All these African-American characters have so much potential.
But that potential is never actualized until they were taken off the page of a comic book and adapted in another form of media like animated series.
I’m wondering why is it that film and TV producers can find the strengths of an African-American comic book character and comic book writers can’t? Why is it that television writers can write African-American comic book characters with depth and complexity that they don’t have in their comic book source material? Why is it that they can take African-American characters to another level but comic book writers can’t? Why are their works featuring African-American characters fresher than their comic book counterparts?
Are they operating from a different set of parameters? Is it because screenwriters don’t have to follow a rigid continuity of storytelling?
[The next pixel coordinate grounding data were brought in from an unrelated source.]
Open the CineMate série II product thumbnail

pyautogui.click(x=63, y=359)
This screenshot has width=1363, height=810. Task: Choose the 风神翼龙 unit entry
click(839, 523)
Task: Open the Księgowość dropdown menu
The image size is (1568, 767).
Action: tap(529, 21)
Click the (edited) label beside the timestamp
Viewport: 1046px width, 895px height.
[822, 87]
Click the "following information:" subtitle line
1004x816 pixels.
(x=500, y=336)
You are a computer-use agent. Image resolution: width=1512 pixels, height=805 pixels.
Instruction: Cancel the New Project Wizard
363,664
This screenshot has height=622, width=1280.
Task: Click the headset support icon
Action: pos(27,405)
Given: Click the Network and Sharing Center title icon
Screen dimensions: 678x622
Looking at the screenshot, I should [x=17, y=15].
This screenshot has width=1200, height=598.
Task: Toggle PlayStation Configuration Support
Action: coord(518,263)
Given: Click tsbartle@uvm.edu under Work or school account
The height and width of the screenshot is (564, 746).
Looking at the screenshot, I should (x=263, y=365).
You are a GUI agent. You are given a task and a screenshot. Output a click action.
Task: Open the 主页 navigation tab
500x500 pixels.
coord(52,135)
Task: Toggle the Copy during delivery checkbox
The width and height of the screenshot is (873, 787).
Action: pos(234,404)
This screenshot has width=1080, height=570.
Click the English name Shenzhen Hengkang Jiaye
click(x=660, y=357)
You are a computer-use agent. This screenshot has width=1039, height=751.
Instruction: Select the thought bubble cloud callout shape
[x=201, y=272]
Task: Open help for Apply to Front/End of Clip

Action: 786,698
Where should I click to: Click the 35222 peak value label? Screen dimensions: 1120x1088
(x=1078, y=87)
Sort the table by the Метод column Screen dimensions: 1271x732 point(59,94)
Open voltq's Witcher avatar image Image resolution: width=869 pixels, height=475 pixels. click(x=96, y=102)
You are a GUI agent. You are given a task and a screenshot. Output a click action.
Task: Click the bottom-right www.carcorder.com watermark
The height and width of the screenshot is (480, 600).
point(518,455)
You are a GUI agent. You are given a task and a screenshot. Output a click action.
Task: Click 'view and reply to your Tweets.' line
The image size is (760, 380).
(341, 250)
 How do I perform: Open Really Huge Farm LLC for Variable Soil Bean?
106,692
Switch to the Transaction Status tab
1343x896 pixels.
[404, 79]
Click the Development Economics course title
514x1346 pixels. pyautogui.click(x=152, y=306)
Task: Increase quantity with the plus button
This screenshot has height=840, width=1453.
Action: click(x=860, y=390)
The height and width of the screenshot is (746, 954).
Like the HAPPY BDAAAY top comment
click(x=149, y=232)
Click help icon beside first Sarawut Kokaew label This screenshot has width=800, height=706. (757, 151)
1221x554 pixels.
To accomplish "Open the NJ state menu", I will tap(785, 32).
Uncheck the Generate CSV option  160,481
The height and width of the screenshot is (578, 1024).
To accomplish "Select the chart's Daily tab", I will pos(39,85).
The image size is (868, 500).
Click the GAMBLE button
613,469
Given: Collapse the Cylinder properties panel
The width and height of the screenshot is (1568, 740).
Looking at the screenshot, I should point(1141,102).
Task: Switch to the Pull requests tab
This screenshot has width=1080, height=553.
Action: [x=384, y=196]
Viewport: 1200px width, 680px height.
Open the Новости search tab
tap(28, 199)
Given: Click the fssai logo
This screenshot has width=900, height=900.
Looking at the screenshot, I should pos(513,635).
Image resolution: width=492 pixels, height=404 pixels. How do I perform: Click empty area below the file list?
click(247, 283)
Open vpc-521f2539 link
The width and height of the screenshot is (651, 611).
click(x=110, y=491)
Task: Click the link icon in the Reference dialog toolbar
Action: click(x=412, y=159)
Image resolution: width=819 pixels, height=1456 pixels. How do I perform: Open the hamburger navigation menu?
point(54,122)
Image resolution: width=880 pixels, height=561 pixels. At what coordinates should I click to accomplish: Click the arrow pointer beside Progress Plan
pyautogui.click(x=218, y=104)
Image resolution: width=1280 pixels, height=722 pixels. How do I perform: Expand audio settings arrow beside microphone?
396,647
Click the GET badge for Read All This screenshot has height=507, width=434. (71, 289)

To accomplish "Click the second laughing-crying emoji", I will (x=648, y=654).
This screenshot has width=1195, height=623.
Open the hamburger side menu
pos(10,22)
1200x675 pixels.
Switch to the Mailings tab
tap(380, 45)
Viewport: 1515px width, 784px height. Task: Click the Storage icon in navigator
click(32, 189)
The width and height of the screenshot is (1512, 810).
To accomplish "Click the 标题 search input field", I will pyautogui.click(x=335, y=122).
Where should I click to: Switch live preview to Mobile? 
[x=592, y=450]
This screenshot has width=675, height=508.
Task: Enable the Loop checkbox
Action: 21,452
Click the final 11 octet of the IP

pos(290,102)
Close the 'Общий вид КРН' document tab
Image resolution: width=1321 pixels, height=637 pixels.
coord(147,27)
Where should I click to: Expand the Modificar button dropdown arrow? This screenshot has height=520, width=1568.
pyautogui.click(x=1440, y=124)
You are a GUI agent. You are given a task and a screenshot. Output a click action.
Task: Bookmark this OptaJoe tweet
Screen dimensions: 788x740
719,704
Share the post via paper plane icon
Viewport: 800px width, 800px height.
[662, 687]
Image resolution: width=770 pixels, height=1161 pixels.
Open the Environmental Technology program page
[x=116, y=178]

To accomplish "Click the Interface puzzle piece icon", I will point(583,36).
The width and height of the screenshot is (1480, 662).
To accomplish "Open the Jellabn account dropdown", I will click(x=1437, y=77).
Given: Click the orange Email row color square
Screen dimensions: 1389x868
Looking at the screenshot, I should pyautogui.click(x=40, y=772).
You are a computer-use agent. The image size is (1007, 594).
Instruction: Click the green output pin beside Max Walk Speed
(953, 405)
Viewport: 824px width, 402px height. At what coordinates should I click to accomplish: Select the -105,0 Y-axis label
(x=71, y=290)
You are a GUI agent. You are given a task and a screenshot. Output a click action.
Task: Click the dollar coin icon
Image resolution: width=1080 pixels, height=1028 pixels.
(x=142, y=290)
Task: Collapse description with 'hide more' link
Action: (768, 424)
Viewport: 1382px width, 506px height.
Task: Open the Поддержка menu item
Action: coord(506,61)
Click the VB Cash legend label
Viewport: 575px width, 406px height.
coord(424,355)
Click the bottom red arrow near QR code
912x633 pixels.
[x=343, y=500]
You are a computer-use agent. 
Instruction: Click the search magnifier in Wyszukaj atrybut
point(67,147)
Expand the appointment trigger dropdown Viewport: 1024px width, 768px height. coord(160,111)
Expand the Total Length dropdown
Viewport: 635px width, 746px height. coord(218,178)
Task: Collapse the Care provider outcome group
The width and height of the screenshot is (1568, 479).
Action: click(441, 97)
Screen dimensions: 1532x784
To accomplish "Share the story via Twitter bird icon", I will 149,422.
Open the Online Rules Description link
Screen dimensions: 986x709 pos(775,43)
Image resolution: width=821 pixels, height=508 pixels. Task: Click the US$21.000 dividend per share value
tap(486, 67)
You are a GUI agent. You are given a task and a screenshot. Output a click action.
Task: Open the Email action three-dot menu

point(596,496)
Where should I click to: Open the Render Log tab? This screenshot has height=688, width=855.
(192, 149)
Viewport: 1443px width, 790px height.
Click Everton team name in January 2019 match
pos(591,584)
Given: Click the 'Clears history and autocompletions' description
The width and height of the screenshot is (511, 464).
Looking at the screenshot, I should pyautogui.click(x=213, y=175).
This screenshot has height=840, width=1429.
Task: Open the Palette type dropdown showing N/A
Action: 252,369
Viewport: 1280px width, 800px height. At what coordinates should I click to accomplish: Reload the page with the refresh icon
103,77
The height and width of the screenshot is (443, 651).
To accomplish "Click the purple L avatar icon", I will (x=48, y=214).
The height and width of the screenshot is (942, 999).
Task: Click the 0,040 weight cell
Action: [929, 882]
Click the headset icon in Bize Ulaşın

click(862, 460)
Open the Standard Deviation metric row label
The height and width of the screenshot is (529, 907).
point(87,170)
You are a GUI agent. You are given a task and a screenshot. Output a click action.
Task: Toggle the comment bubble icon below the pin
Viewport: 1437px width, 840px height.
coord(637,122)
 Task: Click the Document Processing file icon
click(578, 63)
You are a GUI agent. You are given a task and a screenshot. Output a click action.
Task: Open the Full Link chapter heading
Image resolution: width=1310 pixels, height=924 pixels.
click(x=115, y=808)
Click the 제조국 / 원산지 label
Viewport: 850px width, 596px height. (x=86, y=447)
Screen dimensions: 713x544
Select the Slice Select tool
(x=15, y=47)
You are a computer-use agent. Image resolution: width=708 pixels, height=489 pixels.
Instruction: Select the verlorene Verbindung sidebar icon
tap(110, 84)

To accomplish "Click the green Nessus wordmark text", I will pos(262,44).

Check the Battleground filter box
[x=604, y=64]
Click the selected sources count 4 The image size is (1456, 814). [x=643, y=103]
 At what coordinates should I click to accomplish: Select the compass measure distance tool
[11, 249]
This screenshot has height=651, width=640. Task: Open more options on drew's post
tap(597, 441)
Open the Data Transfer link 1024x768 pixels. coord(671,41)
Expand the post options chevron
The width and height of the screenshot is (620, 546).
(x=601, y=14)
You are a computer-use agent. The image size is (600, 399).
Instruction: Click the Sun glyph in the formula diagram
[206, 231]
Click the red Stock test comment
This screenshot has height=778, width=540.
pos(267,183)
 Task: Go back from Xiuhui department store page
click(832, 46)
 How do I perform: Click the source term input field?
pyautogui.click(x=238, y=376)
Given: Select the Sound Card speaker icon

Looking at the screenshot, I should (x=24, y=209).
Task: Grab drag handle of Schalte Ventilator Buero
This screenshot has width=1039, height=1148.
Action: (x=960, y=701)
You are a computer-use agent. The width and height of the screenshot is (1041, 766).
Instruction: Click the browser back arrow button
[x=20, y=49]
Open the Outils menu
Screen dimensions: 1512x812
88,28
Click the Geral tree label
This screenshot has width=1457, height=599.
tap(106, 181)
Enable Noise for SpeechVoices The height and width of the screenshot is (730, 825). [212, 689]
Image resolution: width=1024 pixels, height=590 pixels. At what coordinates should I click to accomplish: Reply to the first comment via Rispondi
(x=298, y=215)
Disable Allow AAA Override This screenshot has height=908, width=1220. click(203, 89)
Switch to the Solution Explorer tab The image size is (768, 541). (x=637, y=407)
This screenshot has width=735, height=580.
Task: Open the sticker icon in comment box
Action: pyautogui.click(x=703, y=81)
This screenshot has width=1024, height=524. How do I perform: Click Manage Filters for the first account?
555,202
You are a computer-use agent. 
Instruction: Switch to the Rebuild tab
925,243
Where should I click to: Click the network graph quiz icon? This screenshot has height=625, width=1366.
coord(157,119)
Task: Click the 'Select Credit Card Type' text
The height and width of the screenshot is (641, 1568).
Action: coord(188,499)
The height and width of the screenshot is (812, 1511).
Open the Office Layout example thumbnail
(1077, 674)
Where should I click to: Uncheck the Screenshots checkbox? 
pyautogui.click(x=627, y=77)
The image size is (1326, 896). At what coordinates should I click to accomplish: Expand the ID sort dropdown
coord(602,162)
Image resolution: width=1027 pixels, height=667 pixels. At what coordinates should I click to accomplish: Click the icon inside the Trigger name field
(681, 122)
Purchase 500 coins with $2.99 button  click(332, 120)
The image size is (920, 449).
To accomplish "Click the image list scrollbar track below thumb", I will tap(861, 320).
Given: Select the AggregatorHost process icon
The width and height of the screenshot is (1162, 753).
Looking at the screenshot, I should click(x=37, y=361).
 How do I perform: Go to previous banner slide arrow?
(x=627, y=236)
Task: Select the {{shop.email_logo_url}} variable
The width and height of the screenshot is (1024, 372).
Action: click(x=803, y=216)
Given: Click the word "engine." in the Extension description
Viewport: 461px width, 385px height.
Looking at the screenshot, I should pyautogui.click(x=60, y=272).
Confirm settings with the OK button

I know screenwriters aren’t forced to use all the details of the source material in an adaptation and they can modify things here and there.
But I really don’t think continuity is an issue. Like film producers and screenwriters, Comic book writers have picked and chose whatever stories they wanted to follow. Some have ignored entire runs or part of runs to tell their stories.
I’m thinking it’s more out of tradition.
The comic book world has always been a world of White male heroes. And again, the core audience of White Male comic fans are notoriously resistant to change.
So that popular African-American character on television and gets next to no push from the White Males in editorial.
But this disparity in diversity in between the comic book world and the television world is costing the comic book industry money.
In a world that’s becoming blacker, browner, yellower, and more female, Millions of youngsters are watching these African-American heroes on their TV screens and playing with action figures made in their images.
But when those who watch these shows go to a comic shop or to a movie they don’t find the characters they see on TV on the comic rack. In most cases they wind up disappointed when they find out their favorite TV character is a white dude in the comics or a virtually forgotten character.
This publication discrimination is costing the comic book industry new readers. Those viewers represent millions of new readers that could pull the industry out of its nearly two-decade long slump.
Television has exposed a whole new generation of young people of color to comic book characters. But if those customers can’t find their favorite characters featured prominently in today’s comic books they don’t buy them. Compound this with the distribution issues comic books have had over the past two decades getting books in retail outlets such as drugstores and supermarkets and it’s clear why the industry is having a serious problem reaching a whole new generation of young brothers and sisters.
With the comic book industry in a time of crisis, it’s time to start making serious efforts to reach out to new audiences of color instead of maintaining traditions to preserve a White Male status quo that keeps it stagnant.